● **Okuma Metni**:
● ● ●

Home  |  Konuşmalar   |  Yoldaş Dimitris Hristofyas’ın Cenaze Töreninde AKEL Genel Sekreteri Andros Kiprianu’nun Konuşması

Yoldaş Dimitris Hristofyas’ın Cenaze Töreninde AKEL Genel Sekreteri Andros Kiprianu’nun Konuşması

 

“Önemli bir şey yaptığımı söylemeyin. Ben sadece geçip sizinle aynı duvara yaslandım. Önemli bir şey yaptığımı söylemeyin. Ben sadece acıları sizinle birlikte yaşadım ve sizinle birlikte rüyalar kurdum”.

Dimitris Hristofyas, AKEL liderliği bayrağını bize devrederken Ritsos’un bu sözlerini seçmişti.

Ancak Dimitris Hristofyas, yoldaş Dimitris, Dimitris’imiz en önemli olan yaptı. Acıları halkla birlikte yaşadı. Halkla birlikte rüyalar kurdu. Halkla birlikte mücadele etti. Mücadeleler verdi, kazandı, kaybetti, tekrar kalktı, önde durdu, Kıbrıs bayrağını, AKEL bayrağını yükseklere kaldırdı.

Komünist olmanın, AKEL’ci olmanın, AKEL Genel Sekreteri olmanın, Meclis Başkanı olmanın, Cumhurbaşkanı olmanın önemini ve değerini daha yükseklere çıkardı.

Sosyalizmin, Marksizm’in, Leninizm’in ve proletarya enternasyonalizminin bayrağını yükseklere kaldırdı ve bu ideallere sonuna kadar bağlı kaldı.

Hristofis ve Annus’un Dimitris’i 1946’da Aşağı Dikomo’da doğdu. Çocukluk yılları hakkında konuşurken o yılların yoksulluk içerisindeki, ancak mutlu yıllar olduğunu hep not ederdi. Çocukluğunda hiçbir zaman ihtimamsız dolaşmadığından hep gurur duyardı. Annus’un, kardeşleri Eleni, Despula, Maria ve Andri’nin itina ve sevgisiyle büyüdü. Gömleği ve pantolonu daima ütülü ve hazırdı. Sendikada kahve yapar, önce kendisi baştan sona okuduktan sonra Haravgi gazetesini evden eve dağıtırdı.

Dimitris Hristofyas, Dikomo’nun Ahilleas Kültür ve Spor Derneği’nde, önünde koskocaman bir dünya açan dernek kütüphanesinde doğdu. Dimitris en başarılı öğrencilerden biri değildi. Ancak o, bir gecede bütün bir kitabı okurdu. Neokleus Ticaret Lisesi’nden inşaata ve Halk Örgütleri kahvehanesine giderdi.

O her zaman amcası Andreas Dimitri’nin kendisine önemli etkisinin olduğundan, onun kendisini sosyalist ideolojiye yakınlaştırdığında söz eder ve aynı zamanda sorgulamayı, eleştirel düşünceyi ve gerçeği aramayı ondan öğrendiğini söylerdi.

● ● ●

● **Sağlanan Veriler**:

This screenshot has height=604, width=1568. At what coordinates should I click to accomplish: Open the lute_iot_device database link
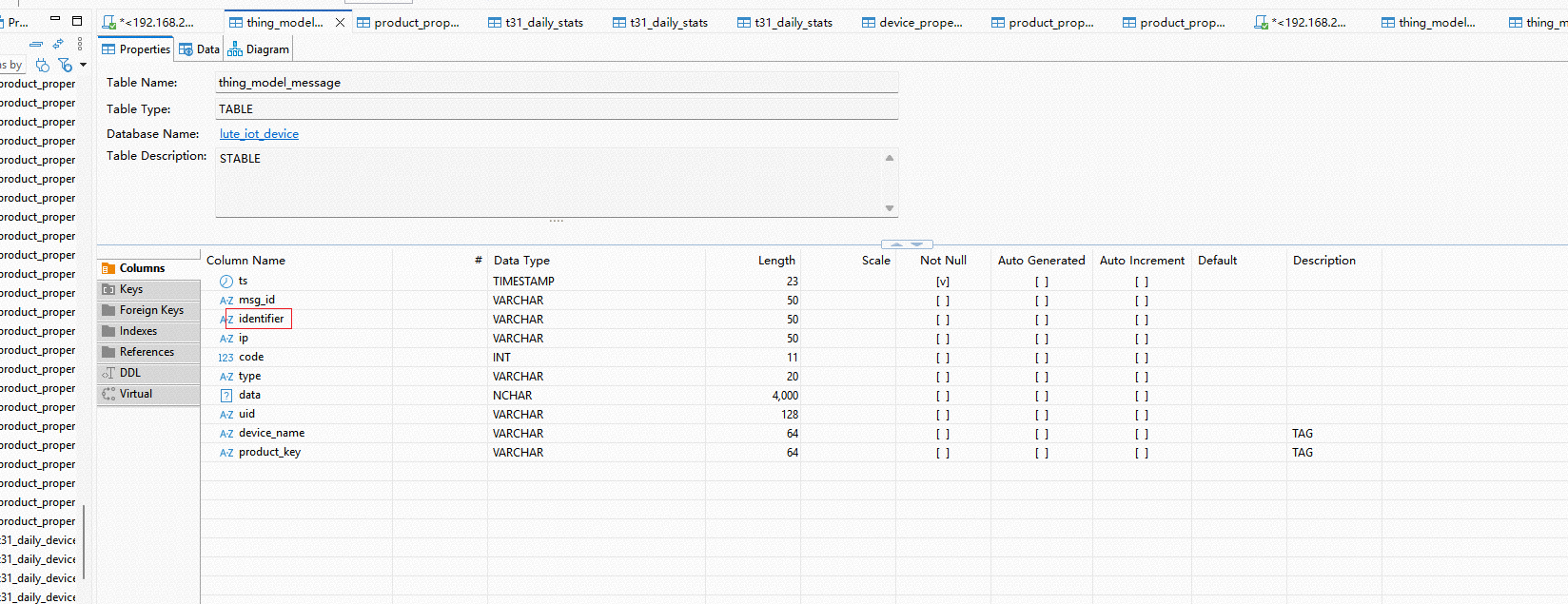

● ● ●

● **Alıştırma 1**:
Hristofyas'ın cenazesindeki konuşmaya göre aşağıdaki soruları cevaplayın.
(a) Dimitris Hristofyas hangi yılda ve nerede doğdu?
(b) Çocukken evden eve hangi gazeteyi dağıtırdı?
(c) Onu sosyalist ideolojiye yakınlaştıran amcasının adı nedir?
● **Alıştırma 2**: Hristofyas'ın cenazesindeki konuşmada geçen "Çocukluğunda hiçbir zaman ihtimamsız dolaşmadığından hep gurur duyardı." cümlesini İngilizceye çevirin.
● **Alıştırma 3**: Hristofyas'ın cenazesindeki konuşmayı son cümleden sonra sürdürün.

● **Doğru Cevap 1**:
(a) 1946'da, Aşağı Dikomo'da doğdu.
(b) Haravgi gazetesini dağıtırdı.
(c) Amcasının adı Andreas Dimitri'dir.

● **Doğru Cevap 2**: He was always proud that he had never gone about uncared for in his childhood.

● **Doğru Cevap 3**:
Öğrencilik yıllarında örgütlü mücadeleye girdi. 14 yaşında Tüm Kıbrıs Birleşik Öğrenci Örgütü PEOM’un üyesi oldu. 1964 yazında 18 yaşında AKEL, PEO ve EDON üyesi oldu. 1966’da Dikomo’nun Ahilleas Kültür ve Spor Derneği’nin Sekreteri ve 1967’de EDON Dikomo Sekreteri seçildi. 1969 Mayıs’ında EDON Merkez Konseyi üyeliğine seçildi. Aynı zamanda bir şirkette çalışmaya başladı ama meslektaşlarını PEO’ya üye olup hakları için mücadele etmeye teşvik ettiği için işten çıkarıldı. Sendikanın yoğun girişimlerinin ardından tekrar işe alındı.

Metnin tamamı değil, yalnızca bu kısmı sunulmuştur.